Dharma Ransomware Decryptor Developed

Following the release of decryption keys this Wednesday, security researchers have developed a free Dharma ransomware decryptor. It is now possible for businesses and individuals who have had their files encrypted by Dharma ransomware to unlock their files without having to pay a ransom.

Dharma ransomware has not been one of the most prevalent ransomware threats. There have been nowhere near as many infections as the likes of CryptXXX, Locky, or Samsa ransomware. Those ransomware variants, along with hundreds of others, are still being used to attack businesses and individuals and no free decryptors are yet available for those infections.

Dharma ransomware first appeared in November 2016, having been developed from Crysis ransomware. The decryption keys for Crysis were also released online, allowing security researchers to develop a free decryptor.

It is unclear why the decryption keys for the ransomware variant was leaked online, although the good news is that for now at least, Dharma is no more. The keys can be used to unlock all versions of the ransomware for free. The keys were published on Pastebin on Wednesday by an individual with the handle gektar. Nothing is known about gektar as the handle appeared to have been created for the sole purpose of publishing the Dharma decryption keys.

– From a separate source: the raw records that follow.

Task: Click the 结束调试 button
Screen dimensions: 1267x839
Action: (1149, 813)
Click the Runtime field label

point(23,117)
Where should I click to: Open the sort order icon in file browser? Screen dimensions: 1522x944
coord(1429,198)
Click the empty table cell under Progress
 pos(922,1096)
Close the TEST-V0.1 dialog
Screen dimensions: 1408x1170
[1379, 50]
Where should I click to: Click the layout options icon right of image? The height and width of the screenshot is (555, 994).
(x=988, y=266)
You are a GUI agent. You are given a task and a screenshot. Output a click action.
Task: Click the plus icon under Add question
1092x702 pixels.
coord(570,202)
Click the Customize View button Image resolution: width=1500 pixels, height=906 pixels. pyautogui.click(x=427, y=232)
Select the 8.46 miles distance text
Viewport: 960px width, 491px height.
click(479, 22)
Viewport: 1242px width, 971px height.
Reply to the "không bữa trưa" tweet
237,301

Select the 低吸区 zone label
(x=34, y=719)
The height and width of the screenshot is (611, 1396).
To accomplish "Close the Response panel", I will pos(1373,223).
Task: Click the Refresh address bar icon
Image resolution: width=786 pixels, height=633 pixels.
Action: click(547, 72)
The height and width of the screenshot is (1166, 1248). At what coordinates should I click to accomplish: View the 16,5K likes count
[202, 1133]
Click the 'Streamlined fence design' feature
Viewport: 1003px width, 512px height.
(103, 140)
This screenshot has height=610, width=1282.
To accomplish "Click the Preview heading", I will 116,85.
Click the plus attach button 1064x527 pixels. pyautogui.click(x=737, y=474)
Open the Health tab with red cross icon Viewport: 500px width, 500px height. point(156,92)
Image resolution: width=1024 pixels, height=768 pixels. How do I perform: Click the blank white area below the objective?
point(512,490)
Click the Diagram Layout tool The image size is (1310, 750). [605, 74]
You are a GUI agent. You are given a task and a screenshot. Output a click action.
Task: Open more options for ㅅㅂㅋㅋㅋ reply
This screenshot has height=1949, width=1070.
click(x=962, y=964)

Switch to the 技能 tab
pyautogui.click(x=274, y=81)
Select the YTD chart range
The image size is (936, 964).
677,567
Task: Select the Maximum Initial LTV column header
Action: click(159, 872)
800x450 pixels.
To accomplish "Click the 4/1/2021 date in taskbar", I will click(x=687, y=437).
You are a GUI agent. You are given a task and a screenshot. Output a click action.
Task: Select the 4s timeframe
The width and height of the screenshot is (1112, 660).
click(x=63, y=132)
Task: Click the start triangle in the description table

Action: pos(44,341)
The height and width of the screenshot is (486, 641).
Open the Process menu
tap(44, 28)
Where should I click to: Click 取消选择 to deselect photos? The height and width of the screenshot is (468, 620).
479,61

Typically, ransomware decryption keys are published when cybercriminals shut down their operations and start using other ransomware variants. This could also be a case of one cybercriminal gang disrupting the operations of another. However, the former appears more likely as the person who posted the decryption keys had access to the ransomware source code.

Encryption with Dharma ransomware is easy to identify from the file extension that is added to encrypted files. All locked files have their extensions replaced with .dharma. If you have been affected, you can download the free Dharma Ransomware decryptor from the No More Ransom project on this link.

The No More Ransom website should be the first port of call if your computer has been infected by any form of ransomware. Decryptors for a wide range of ransomware variants are published on the site.  Currently, the main ransomware families for which decryptors are available are: Crysis, Marsjoke, Polyglot, Wildfire, Chimera, Teslacrypt, Shade, Cpoinvault, Rannoh and Rakhni.